• The problem: The line containing "Click the word 'oregano' in the post" marks the start. Restate it and every following line through the end of the records exactly, and nothing else, leaving out the pictures.

====== Data to process ======

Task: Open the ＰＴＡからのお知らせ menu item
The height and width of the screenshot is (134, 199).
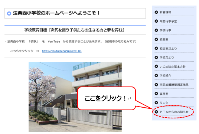Action: click(174, 112)
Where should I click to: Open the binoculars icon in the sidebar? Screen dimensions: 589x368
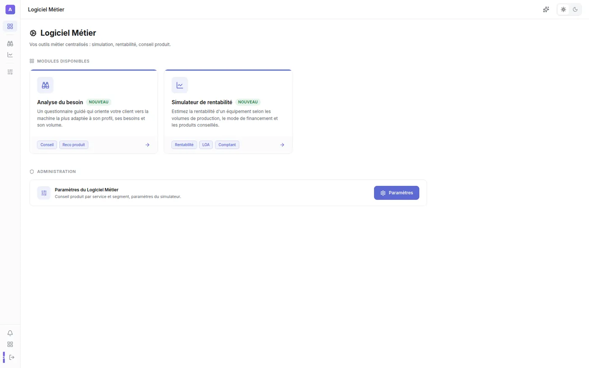(10, 43)
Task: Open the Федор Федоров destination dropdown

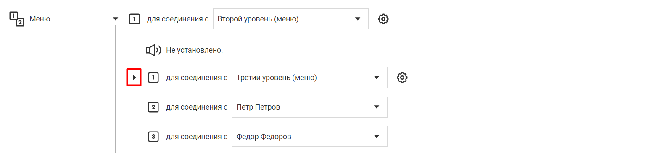Action: click(x=310, y=137)
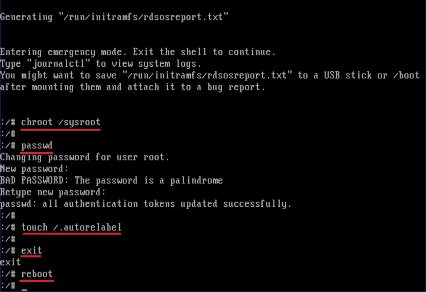Click the underlined "passwd" command
This screenshot has width=426, height=292.
pos(37,145)
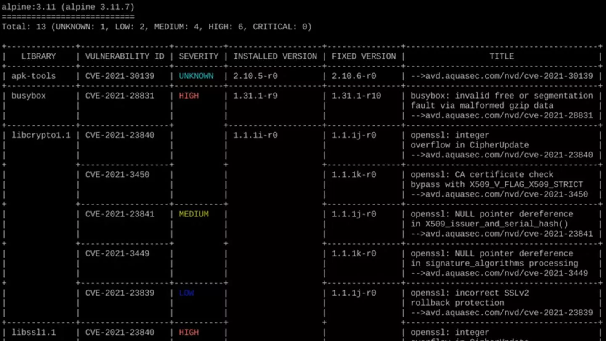The width and height of the screenshot is (606, 341).
Task: Click the VULNERABILITY ID column header
Action: [x=125, y=56]
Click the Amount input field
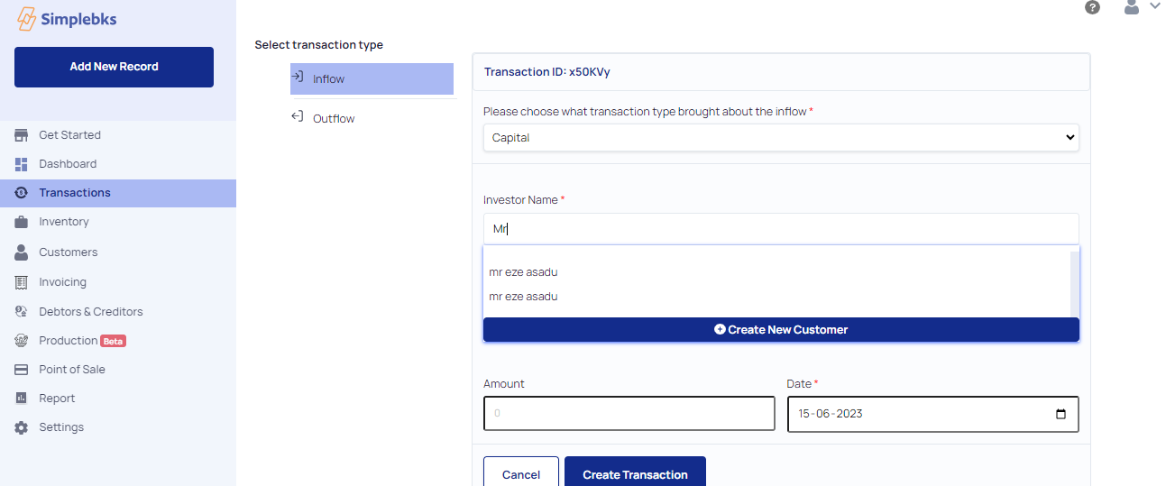Viewport: 1166px width, 486px height. click(x=629, y=414)
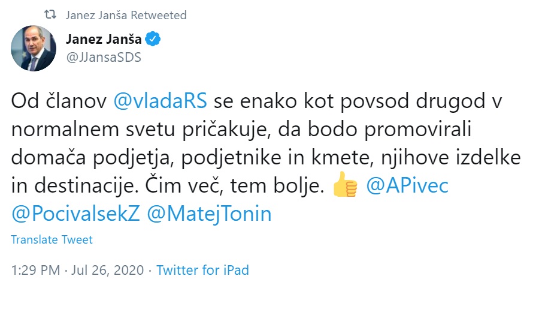This screenshot has height=318, width=545.
Task: Open the bold 'Janez Janša' display name
Action: pyautogui.click(x=104, y=40)
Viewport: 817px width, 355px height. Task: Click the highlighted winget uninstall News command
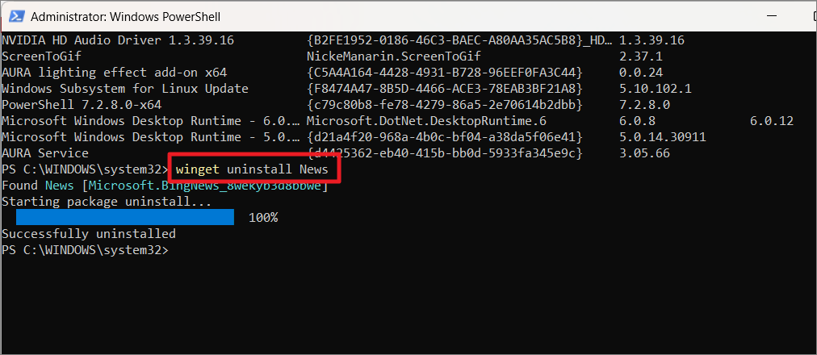(x=252, y=169)
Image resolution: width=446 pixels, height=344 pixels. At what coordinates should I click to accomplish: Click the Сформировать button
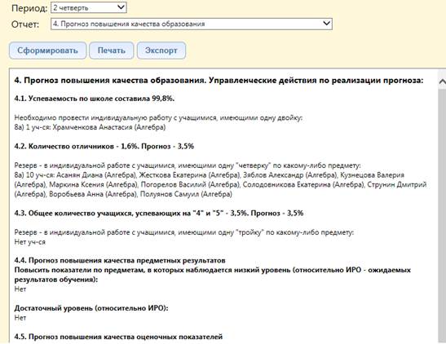47,51
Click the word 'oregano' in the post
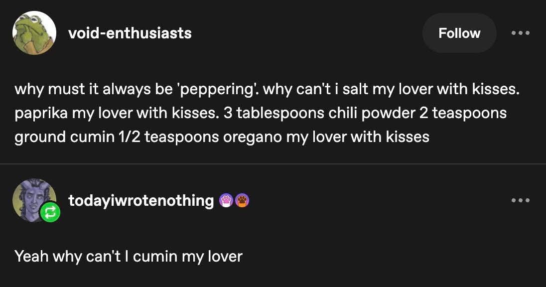Viewport: 546px width, 287px height. coord(252,137)
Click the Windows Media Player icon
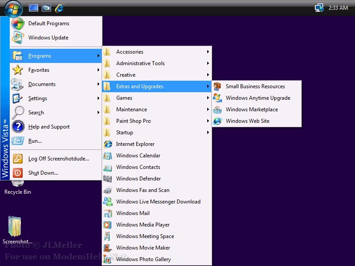The image size is (355, 266). pos(107,225)
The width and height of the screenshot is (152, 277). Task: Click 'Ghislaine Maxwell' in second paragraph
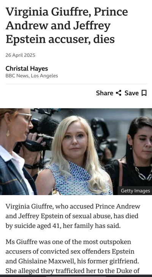[45, 261]
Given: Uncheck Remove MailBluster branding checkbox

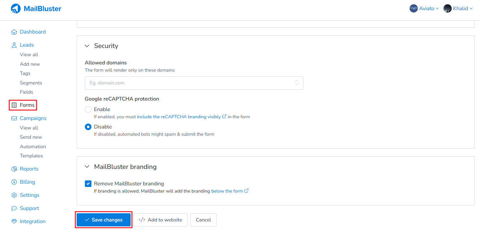Looking at the screenshot, I should point(88,184).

======

• Result for this exercise:
Click the word 'oregano' in the post
Viewport: 546px width, 287px height. coord(252,137)
Click the Windows Media Player icon
The image size is (355, 266). pos(107,225)
The width and height of the screenshot is (152, 277). Task: Click 'Ghislaine Maxwell' in second paragraph
[45, 261]
Given: Uncheck Remove MailBluster branding checkbox

Looking at the screenshot, I should point(88,184).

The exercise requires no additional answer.